===== Source material =====
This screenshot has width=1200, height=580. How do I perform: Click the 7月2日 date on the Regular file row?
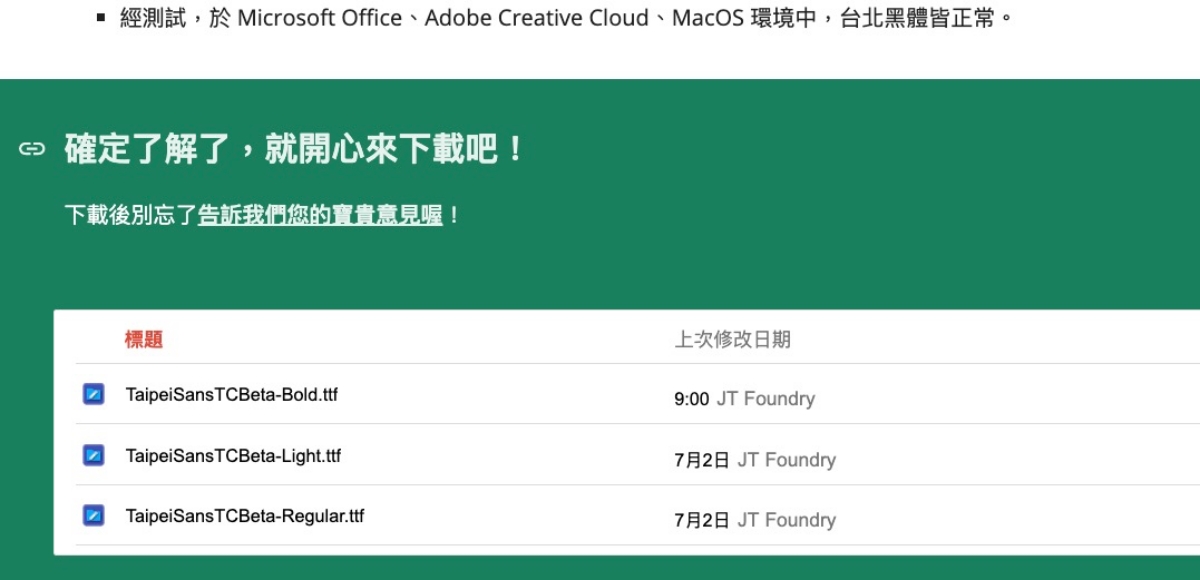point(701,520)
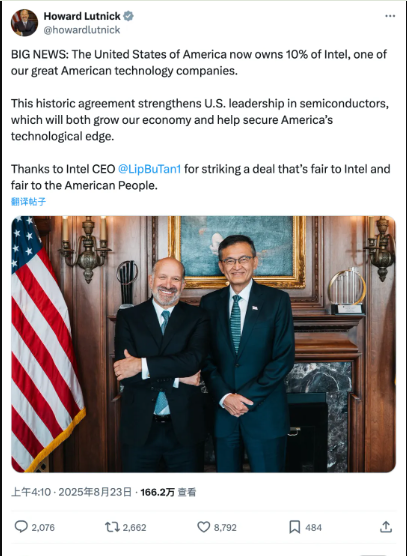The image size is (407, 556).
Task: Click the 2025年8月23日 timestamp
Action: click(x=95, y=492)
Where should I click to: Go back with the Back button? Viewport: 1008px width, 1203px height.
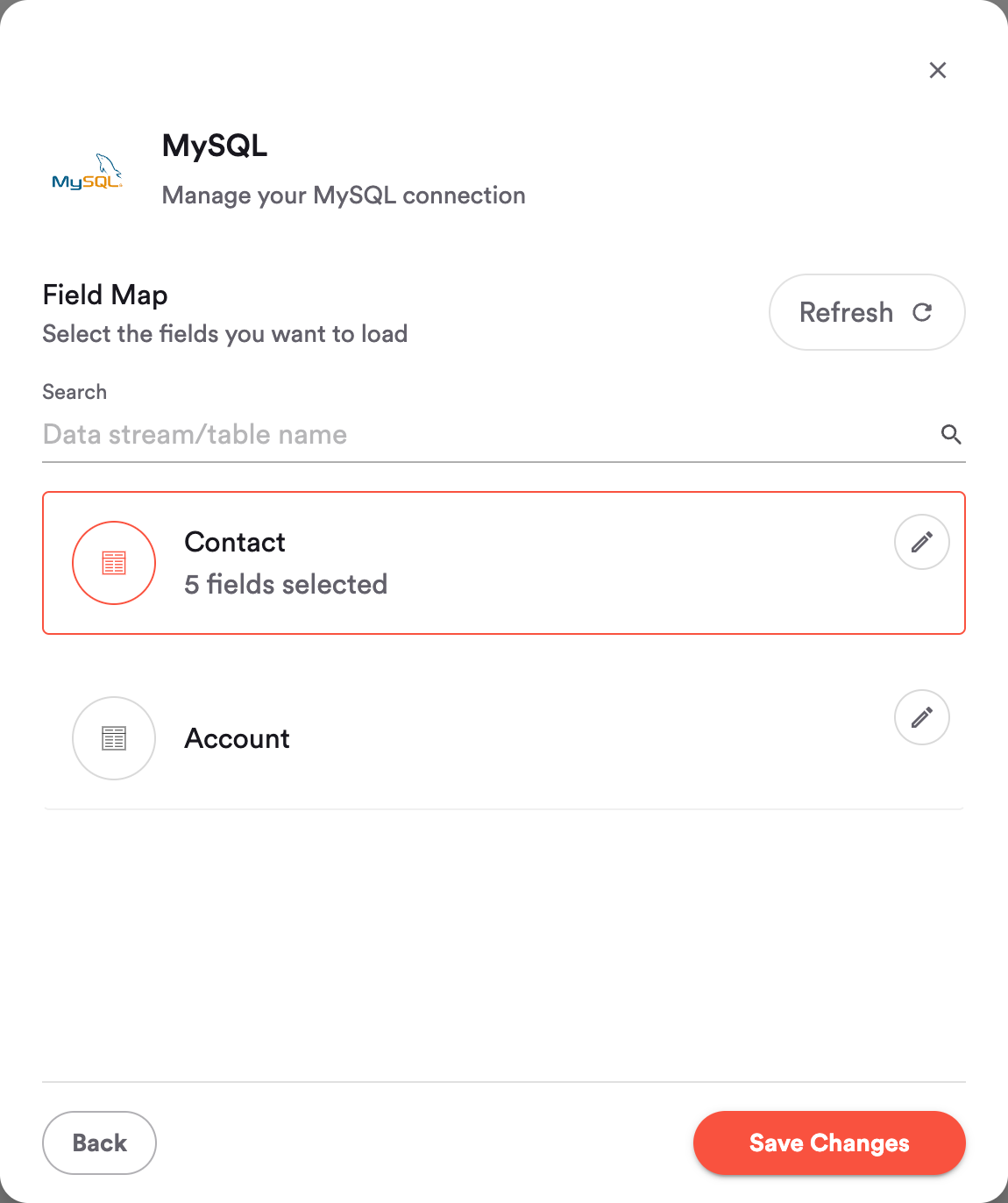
=====
▶ What is being asked
Omit the pictures. Repeat the rest of the data exactly.

▶ Expected output
This screenshot has width=1200, height=580. How do I perform: Click the 7月2日 date on the Regular file row?
point(701,520)
The image size is (407, 556).
Task: Click the 2025年8月23日 timestamp
Action: click(x=95, y=492)
Where should I click to: Go back with the Back button? Viewport: 1008px width, 1203px height.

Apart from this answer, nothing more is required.